I could not gauge or fathom everyone’s purpose for coming here, but I was convinced that my presence would serve well to add bulk to the cause. Malaysians of many shades of yellow soon arrived. Some were students, full of hope for the future. Some were old and wizened by years and fed up with the nonsense they attest to have received from the government. Some came with their families all decked in yellow. The mass of yellow grew, if not into a sea, into an excited, chatty congregation of anxious sunflowers. I thought it would have done me well to talk, to ask, why why why, why are you all here, what do you stand for? But there was the fear, of being found out or of seeding the gossip that would lead to my discovery. And so I just listened to the chatter.
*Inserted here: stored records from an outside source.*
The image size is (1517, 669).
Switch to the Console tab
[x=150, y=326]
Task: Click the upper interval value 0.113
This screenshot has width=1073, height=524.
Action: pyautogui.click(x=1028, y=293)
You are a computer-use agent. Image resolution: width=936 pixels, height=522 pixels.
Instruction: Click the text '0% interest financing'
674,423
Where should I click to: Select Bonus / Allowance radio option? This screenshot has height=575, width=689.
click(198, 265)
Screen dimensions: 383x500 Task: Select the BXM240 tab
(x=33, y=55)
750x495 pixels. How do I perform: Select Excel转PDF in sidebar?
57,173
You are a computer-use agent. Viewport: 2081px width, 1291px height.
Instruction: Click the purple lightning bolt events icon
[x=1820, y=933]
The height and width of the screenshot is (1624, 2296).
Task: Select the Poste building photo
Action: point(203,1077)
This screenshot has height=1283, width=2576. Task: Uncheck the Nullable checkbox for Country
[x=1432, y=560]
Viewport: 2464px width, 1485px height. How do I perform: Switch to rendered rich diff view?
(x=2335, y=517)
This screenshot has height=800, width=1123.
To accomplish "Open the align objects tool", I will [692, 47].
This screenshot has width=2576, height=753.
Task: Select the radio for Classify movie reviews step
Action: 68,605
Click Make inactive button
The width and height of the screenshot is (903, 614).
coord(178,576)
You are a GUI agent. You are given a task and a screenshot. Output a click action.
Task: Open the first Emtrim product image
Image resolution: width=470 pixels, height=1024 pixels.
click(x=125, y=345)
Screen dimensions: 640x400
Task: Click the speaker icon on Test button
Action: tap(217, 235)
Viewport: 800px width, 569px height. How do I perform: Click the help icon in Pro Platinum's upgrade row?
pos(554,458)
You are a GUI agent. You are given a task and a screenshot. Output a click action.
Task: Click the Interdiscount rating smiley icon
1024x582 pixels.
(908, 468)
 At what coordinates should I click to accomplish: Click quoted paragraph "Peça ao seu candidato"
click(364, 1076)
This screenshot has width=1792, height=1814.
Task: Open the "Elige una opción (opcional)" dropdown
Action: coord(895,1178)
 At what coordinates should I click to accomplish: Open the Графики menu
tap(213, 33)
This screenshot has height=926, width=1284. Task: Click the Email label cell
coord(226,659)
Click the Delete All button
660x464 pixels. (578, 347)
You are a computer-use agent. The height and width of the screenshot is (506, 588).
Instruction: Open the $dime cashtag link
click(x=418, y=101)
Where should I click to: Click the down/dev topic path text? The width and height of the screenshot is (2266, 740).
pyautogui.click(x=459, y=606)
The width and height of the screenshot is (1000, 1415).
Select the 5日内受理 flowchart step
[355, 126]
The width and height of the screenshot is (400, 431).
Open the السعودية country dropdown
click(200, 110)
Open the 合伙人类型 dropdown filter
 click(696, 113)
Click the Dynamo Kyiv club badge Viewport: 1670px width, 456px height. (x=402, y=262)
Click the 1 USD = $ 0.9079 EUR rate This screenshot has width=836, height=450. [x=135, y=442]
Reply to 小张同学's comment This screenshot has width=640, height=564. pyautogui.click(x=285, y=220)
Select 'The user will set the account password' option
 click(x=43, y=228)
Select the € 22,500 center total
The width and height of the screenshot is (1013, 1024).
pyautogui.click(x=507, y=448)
What kind of person goes to a protest? The disgruntled and the discontent? The angry and malicious? The down-trodden and oppressed? It was the everyday person you meet in school, the other person you saw today, the people who have read the nonsense and bothered to think for a while, ‘there is something not quite right here’. It is the Malaysian who have listened and thought and decided that his or her mere attendance is enough to support a cause every other rational person has kept in his or her heart. There were no talks of ‘burn this’, ‘overthrow that’, ‘death to the infidels’ or ‘let’s destroy the government’. There were conversations of ‘where are you from in Malaysia, do you know so-and-so, my aunt lives there in Malaysia, I used to live there, the food there is good.’ ‘Something isn’t right and we know you’re messing things up’. They were disgruntled. There was discontent. There didn’t seem to be a murderous desire to set fire to everything or throw rocks. There was solidarity in nationality, in food, and in the feeling that there has been injustice and those who were supposed to dispense said justice were not doing their jobs.

The congregation reached its desired bulk, and off we went a-marching down the path of discontent. From Mount Doom we arrived at designated venue of protest. I don’t know if I could call it a protest. We waved banners and cars honked if they supported us. We had a banner for that and all. We cheer and waved and sang our national anthem. We love our country. We just don’t like the people who are doing a terrible job at running it.

We walked back. Some spoke. We dispersed. Each yellow going their separate ways with perhaps new friends, and with the satisfaction of being there. I scurried away into obscurity with the hopes that my anonimity is preserved. Being there among the ranks, to show support, to see for myself what goes on and who does what, is good enough for me. Will this bring any change? Some say no, some say of course, some think it doesn’t matter anymore. Some go away with the burning desire to do better, to pursue this course. Some come back with sagely advice and catharses. What did I bring back with me? Fear is real, and it does not make you a coward to be afraid. Curiosity is dangerous, and so is the desire to know of which we youths are known to heed and to embrace unprepared. You might not change something, but sowing the seeds, giving that initial shove, is always important. Malaysians love food no matter where they are. Yellow is a good colour to be spotted in.

I’m still terrified, but as of now, I’m glad I went.